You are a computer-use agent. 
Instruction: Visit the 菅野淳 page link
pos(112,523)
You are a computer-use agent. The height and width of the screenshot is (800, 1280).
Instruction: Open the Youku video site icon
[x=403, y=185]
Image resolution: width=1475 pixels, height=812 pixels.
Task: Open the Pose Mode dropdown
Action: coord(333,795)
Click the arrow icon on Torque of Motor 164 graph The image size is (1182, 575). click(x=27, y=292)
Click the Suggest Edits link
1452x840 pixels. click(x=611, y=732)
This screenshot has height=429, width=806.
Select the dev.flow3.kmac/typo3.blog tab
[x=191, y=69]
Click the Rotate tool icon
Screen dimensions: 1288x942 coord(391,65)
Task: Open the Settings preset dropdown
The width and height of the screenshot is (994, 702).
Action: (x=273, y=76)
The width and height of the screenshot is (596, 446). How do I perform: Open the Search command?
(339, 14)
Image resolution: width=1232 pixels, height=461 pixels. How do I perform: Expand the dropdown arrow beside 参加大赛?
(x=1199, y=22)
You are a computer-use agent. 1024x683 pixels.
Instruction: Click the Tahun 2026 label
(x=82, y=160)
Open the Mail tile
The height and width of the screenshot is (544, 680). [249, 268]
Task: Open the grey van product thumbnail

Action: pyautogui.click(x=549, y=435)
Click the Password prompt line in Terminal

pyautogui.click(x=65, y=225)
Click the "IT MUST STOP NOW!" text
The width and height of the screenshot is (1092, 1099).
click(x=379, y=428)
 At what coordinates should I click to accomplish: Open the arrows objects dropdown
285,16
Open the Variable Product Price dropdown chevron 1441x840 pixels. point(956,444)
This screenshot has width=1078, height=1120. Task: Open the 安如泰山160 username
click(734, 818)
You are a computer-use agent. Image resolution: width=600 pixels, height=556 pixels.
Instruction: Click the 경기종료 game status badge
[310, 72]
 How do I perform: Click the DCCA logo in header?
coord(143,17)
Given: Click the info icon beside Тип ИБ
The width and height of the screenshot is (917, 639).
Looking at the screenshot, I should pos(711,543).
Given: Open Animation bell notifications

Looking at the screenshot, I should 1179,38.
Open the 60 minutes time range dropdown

- - - - - - -

**WHAT THE TASK ASKS**
The records above must be retyped in full, exactly.

**COMPLETED TASK**
You are a computer-use agent. 
Instruction: Visit the 菅野淳 page link
pos(112,523)
You are a computer-use agent. The height and width of the screenshot is (800, 1280).
Instruction: Open the Youku video site icon
[x=403, y=185]
Image resolution: width=1475 pixels, height=812 pixels.
Task: Open the Pose Mode dropdown
Action: coord(333,795)
Click the arrow icon on Torque of Motor 164 graph The image size is (1182, 575). click(x=27, y=292)
Click the Suggest Edits link
1452x840 pixels. click(x=611, y=732)
This screenshot has height=429, width=806.
Select the dev.flow3.kmac/typo3.blog tab
[x=191, y=69]
Click the Rotate tool icon
Screen dimensions: 1288x942 coord(391,65)
Task: Open the Settings preset dropdown
The width and height of the screenshot is (994, 702).
Action: (x=273, y=76)
The width and height of the screenshot is (596, 446). How do I perform: Open the Search command?
(339, 14)
Image resolution: width=1232 pixels, height=461 pixels. How do I perform: Expand the dropdown arrow beside 参加大赛?
(x=1199, y=22)
You are a computer-use agent. 1024x683 pixels.
Instruction: Click the Tahun 2026 label
(x=82, y=160)
Open the Mail tile
The height and width of the screenshot is (544, 680). [249, 268]
Task: Open the grey van product thumbnail

Action: pyautogui.click(x=549, y=435)
Click the Password prompt line in Terminal

pyautogui.click(x=65, y=225)
Click the "IT MUST STOP NOW!" text
The width and height of the screenshot is (1092, 1099).
click(x=379, y=428)
 At what coordinates should I click to accomplish: Open the arrows objects dropdown
285,16
Open the Variable Product Price dropdown chevron 1441x840 pixels. point(956,444)
This screenshot has width=1078, height=1120. Task: Open the 安如泰山160 username
click(734, 818)
You are a computer-use agent. Image resolution: width=600 pixels, height=556 pixels.
Instruction: Click the 경기종료 game status badge
[310, 72]
 How do I perform: Click the DCCA logo in header?
coord(143,17)
Given: Click the info icon beside Тип ИБ
The width and height of the screenshot is (917, 639).
Looking at the screenshot, I should pos(711,543).
Given: Open Animation bell notifications

Looking at the screenshot, I should 1179,38.
Open the 60 minutes time range dropdown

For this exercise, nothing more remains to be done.